A Hidroeléctrica de Cahora Bassa (HCB) contribuiu com aproximadamente 300 milhões de dólares americanos para o Estado moçambicano em 2025, através de impostos, taxas e dividendos, mantendo a produção e o fornecimento de energia apesar da severa restrição hídrica.
As contas do exercício de 2025 foram aprovadas por unanimidade em sessão ordinária da Assembleia Geral da empresa, realizada no dia 30 de abril.

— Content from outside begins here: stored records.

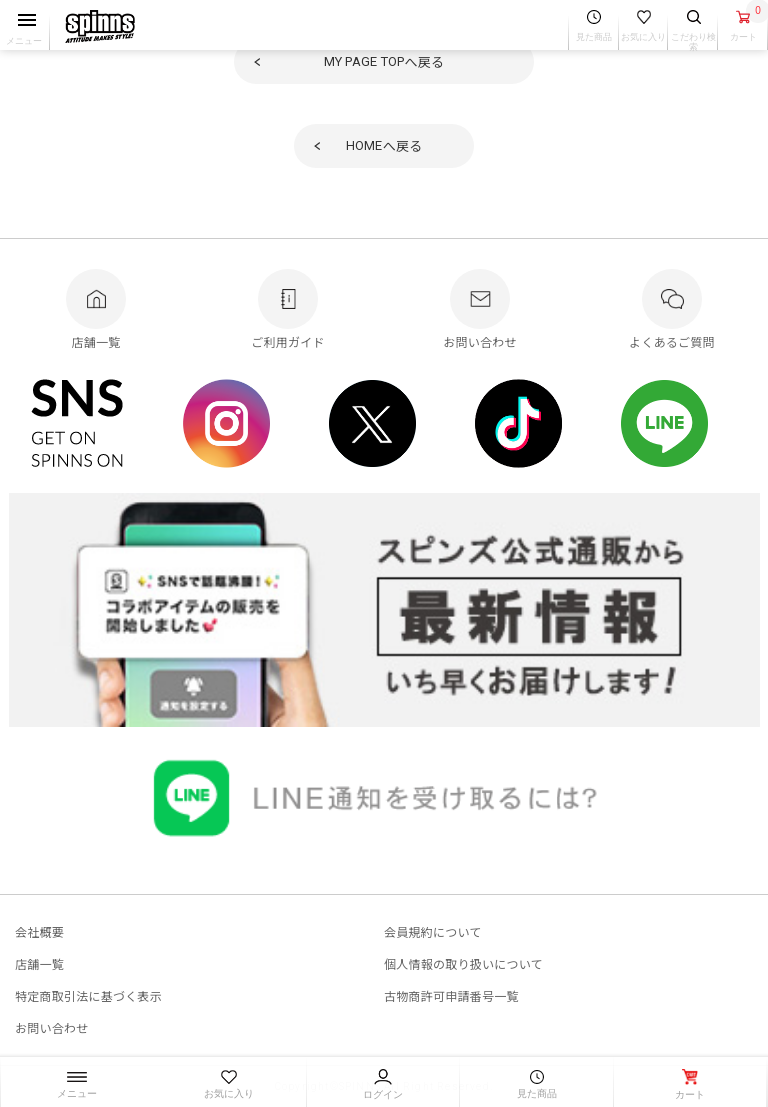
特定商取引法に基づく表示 (88, 995)
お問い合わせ (51, 1027)
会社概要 (39, 931)
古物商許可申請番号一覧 (451, 995)
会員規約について (433, 931)
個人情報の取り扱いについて (463, 963)
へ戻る (384, 61)
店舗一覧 (39, 963)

Mesmo sob severa restrição hídrica, a HCB manteve os seus compromissos comerciais.
A empresa continuou a fornecer energia à Electricidade de Moçambique (EDM), à Eskom da África do Sul, à Autoridade de Fornecimento de Eletricidade do Zimbabué (ZESA) e ao Mercado de Energia da África Austral (SAPP).
De acordo com o Presidente do Conselho de Administração, Tomás Matola, “a HCB obteve receitas na ordem dos 344 milhões de dólares e um resultado líquido de 112 milhões de dólares, o que reflete uma gestão prudente dos recursos hídricos e financeiros”.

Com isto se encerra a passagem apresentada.